Prompt: Count the lines in the listing below that hold the string "will". Reply with the number alone.

--- Provided data ---

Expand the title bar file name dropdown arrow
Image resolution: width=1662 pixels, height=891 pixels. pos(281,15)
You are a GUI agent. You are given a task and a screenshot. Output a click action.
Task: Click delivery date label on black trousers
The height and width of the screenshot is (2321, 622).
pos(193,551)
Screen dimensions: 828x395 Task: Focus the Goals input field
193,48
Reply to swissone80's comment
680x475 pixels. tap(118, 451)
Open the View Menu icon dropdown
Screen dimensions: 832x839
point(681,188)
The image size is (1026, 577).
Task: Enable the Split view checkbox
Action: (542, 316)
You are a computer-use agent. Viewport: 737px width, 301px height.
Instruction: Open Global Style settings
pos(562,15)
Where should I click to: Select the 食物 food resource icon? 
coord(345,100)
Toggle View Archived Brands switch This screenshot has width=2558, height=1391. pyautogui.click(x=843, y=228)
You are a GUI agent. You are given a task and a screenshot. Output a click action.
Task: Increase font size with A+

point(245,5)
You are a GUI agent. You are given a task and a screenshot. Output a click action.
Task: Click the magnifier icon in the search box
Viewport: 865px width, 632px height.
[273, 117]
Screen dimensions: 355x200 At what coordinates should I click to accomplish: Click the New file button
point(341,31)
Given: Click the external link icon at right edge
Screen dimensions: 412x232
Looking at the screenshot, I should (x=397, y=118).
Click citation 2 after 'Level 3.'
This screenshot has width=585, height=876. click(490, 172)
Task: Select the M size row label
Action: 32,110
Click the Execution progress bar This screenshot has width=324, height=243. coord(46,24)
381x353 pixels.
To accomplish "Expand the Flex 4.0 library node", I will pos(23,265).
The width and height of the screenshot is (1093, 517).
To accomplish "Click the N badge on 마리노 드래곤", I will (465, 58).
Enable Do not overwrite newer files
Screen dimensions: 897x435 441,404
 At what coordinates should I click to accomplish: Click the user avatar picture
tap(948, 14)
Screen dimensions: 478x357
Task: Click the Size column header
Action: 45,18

---

Answer section: 2